-- MATERIAL FOR THIS TASK --

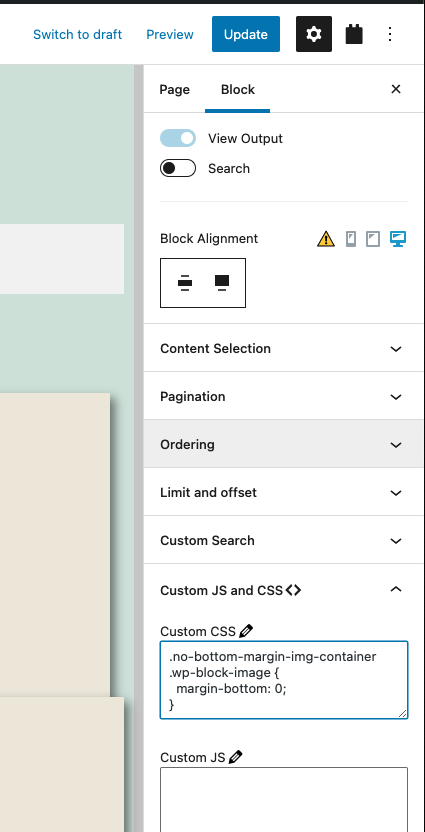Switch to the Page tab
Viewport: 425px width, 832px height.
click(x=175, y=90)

==

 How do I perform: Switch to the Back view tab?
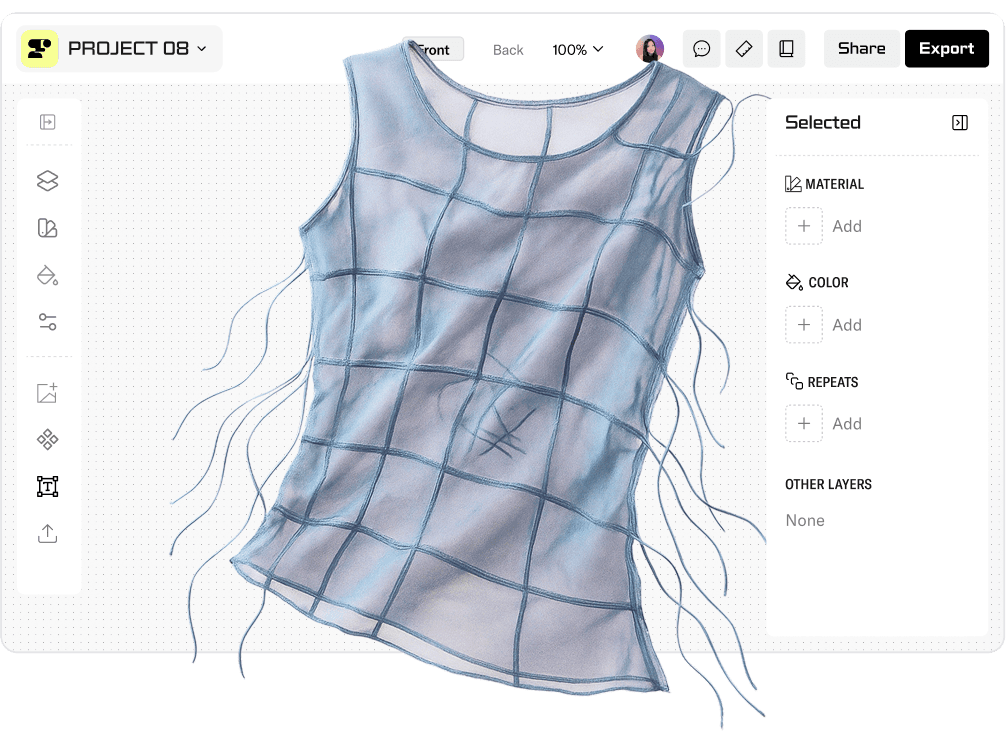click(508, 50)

---

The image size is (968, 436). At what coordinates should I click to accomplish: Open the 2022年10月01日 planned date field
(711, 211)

-- WHAT TO DO --
Please rewrite the items starting at the line that contains "Switch to the Page tab" and ending at the line that contains "click(x=175, y=90)", swapping "Page" for "Settings" and leaving everything else unchanged. Omit the pictures from your answer.

-- REPLY --
Switch to the Settings tab
Viewport: 425px width, 832px height.
click(x=175, y=90)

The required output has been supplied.